Case ID: fla_22/html/0580-01.html
Source: Caselaw Access Project
Author: {"author": "Mr. Justice Raney", "license": "Public Domain", "url": "https://static.case.law/"}
Date Created: 2024-08-24T03:29:51.129683

Aaron Levy, Appellant, vs. Robert Cox, Sr., Appellee.
    [For Syllabus see same case, page 546, supra.]
    
    Appeal from the Circuit Court for Leon county on petition for rehearing.
    The facts of the case are stated in the opinion.
    
      D. W. Gwynn and A. Paterson for Appellant.
    
      D. S. Walker, Jr., for Appellee.
   Mr. Justice Raney

delivered the opinion of the court:

In so far as the points urged in the petition for a rehearing are concerned I think, after a careful consideration of them, that there is no ground shown for granting it.

The testimony of Lively, and others, shows that Lively was in possession by his tenant, and collecting rents at the time of Levy’s purchase. Cox’s testimony upon this point is as follows: “ Question—When Mr. Lively was renting out your house and collecting the rents, what did you do ? Answer—I did not bother about it. I thought I would let him get back some of the taxes he had been paying on the place.” The contention that Cox was in adverse possession at th'e time of Levy’s purchase is not supported by the record.
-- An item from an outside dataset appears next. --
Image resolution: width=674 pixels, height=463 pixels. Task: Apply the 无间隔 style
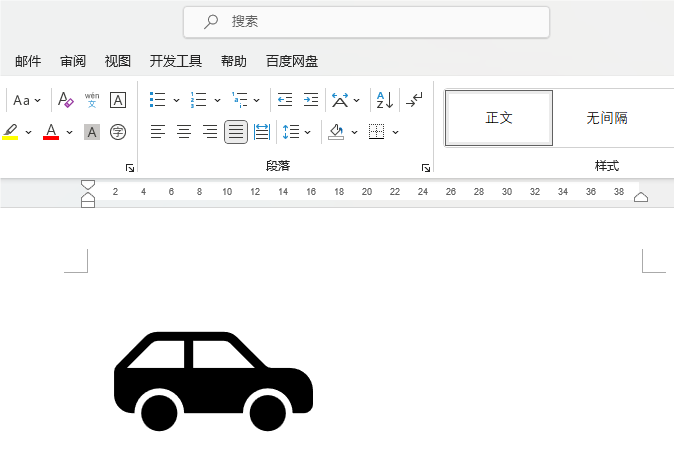coord(607,118)
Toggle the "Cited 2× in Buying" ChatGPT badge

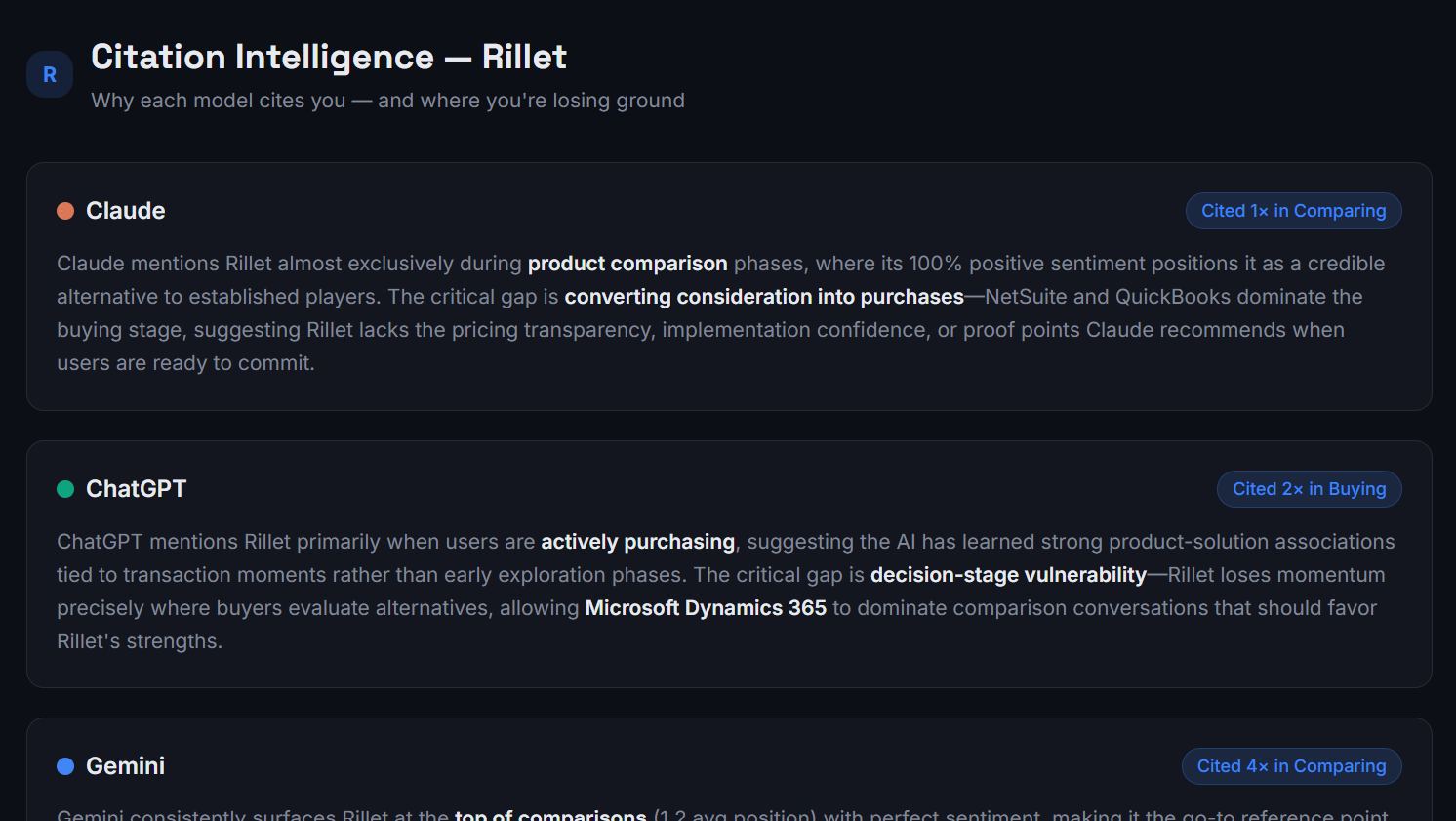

This is not a case of contention between grantor and grantee, as to delivery of a deed, and, consequently, the authorities cited by counsel for Cox are not in point, Williams, the grantor in the deed, does not question the delivery. Cox took the deed, to say the most that can be said for him, in his son’s name, and as between him and an innocent purchaser for value from the son, cannot dispute the delivery.

I think the re-hearing should be denied, and the other judges concur in this conclusion.